É disponibile da giovedì 10 aprile 2025 su tutte le piattaforme digitali il nuovo singolo di musicista e songwriter Riccardo Gileno. Metà croato e metà canadese, di stanza a Trieste, la città che già dal nome (dall’etimologia di “terg”, mercato) rappresenta un luogo di scambio e contaminazione, Riccardo Gileno torna ad offrirci il suo personalissimo sguardo internazionale, con un intenso brano dal titolo “No need (big house in Malibu)“.
Il brano è l’ultimo capitolo prima dell’uscita del nuovo EP “From Beginning to End”, co-prodotto con Matteo Brenci, in arrivo venerdì 2 maggio 2025 via Mahogany Songs; ed un invito a prenderci una pausa, noi che siamo sempre di corsa, sempre di fretta, sempre attenti a come ci vestiamo, a come ci vedono gli altri, a cosa pensano gli altri, a come ci trucchiamo, a eccellere, a vedere le persone come nostre concorrenti, a dire necessariamente la nostra.
Abbiamo approfondito con lui il suo periodo di assenza e questo suo ritorno incredibilmente sentito e necessario.

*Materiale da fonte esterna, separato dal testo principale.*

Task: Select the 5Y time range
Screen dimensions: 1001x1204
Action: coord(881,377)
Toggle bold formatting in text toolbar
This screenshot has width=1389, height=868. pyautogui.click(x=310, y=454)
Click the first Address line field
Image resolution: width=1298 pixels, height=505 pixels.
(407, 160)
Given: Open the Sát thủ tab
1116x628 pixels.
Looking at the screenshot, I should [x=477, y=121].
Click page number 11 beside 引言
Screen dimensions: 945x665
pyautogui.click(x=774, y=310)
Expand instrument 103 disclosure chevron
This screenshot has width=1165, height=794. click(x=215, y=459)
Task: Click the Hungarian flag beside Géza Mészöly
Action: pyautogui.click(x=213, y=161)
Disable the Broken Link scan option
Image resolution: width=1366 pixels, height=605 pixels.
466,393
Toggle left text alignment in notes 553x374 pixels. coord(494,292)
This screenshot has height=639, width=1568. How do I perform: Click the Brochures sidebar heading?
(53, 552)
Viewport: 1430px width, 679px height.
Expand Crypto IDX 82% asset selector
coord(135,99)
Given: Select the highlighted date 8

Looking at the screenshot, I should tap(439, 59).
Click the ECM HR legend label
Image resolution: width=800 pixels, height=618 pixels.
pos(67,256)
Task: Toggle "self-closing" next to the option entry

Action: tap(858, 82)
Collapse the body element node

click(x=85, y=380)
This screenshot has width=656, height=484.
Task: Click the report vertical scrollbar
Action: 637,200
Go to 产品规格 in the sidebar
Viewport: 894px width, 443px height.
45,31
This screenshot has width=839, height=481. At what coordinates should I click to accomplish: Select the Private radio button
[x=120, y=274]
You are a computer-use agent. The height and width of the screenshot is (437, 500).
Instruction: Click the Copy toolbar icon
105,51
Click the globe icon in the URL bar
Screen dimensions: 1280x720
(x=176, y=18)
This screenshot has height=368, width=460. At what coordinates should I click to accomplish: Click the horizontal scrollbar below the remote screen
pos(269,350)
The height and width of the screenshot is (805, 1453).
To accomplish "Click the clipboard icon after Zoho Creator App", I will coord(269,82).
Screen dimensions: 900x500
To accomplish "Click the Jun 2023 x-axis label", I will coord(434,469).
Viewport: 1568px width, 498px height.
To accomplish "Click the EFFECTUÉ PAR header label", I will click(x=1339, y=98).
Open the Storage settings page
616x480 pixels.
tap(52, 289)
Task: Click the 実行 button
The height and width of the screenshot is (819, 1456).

Ecco cosa ci ha raccontato.
- Come vedi il tuo cantare in inglese? Pensi che possa essere visto come un limite in un contesto di musica italiano, dove si canta prevalentemente in italiano?
Probabilmente mentirei, se dicessi che non è un limite. Ma mentirei anche se dicessi che non sto cercando di superarlo. Al momento, credo che questo EP sarà l’ultimo scritto in inglese, poiché ho intenzione di mettermi alla prova con l’italiano. Anche se, a costo di suonare banale, la musica debba seguire un linguaggio, più che le lingue. Il problema di oggigiorno è che deve seguire anche un mercato.
- E partiamo dal titolo del tuo ultimo singolo “No need (big house in Malibu)”. Di cosa parla, e che cosa c’entra una casa a Malibu?
Diciamo che la casa a Malibu è solamente un esempio, che stava bene nella metrica del brano. Però rende l’idea dell’eccessiva tensione verso il successo, verso l’eccellenza. Prestiamo molta attenzione a ciò che possediamo, al modo in cui compariamo agli occhi degli altri, senza però considerare ciò che siamo umanamente, o come ci comportiamo. Puoi anche avere una casa enorme a Malibu, ma se non hai nessuno che vuole condividerla con te o non hai il tempo di godertela davvero, che senso ha?
- Possiamo dire che il tema principale di questo pezzo, in generale un invito a rallentare, sia anche un po’ il concept del tuo nuovo disco in uscita?
Non direi, in realtà. Non c’è un vero e proprio concept dietro questa uscita, se non la linearità di una storia. Una storia qualunque, che potrebbe essere di chiunque, in cui emergono e si toccano vari argomenti: l’infatuazione, il desiderio sessuale, l’auto-inganno, il dolore, il rilascio. E la necessità di respirare, come nel caso di “No Need.” - E musicalmente parlando, come sei cresciuto o cambiato durante la tua assenza?
Credo di essermi evoluto molto, in questi anni. Ritengo che i brani contenuti nell’EP siano i migliori che io abbia mai scritto e i più completi anche a livello sonoro. Che magari non è granché nel quadro generale delle cose, ma è molto per me. - E che ruolo ha avuto il Covid nel tuo percorso musicale?
È stato un grande nemico, purtroppo. Ha bloccato necessariamente le mie idee per lo sviluppo del mio progetto, visto che a me piace molto di più stare sul palco che stare in studio. L’aspetto positivo è che mi ha permesso di scrivere anche brani come questi, che ora finalmente vedranno la luce.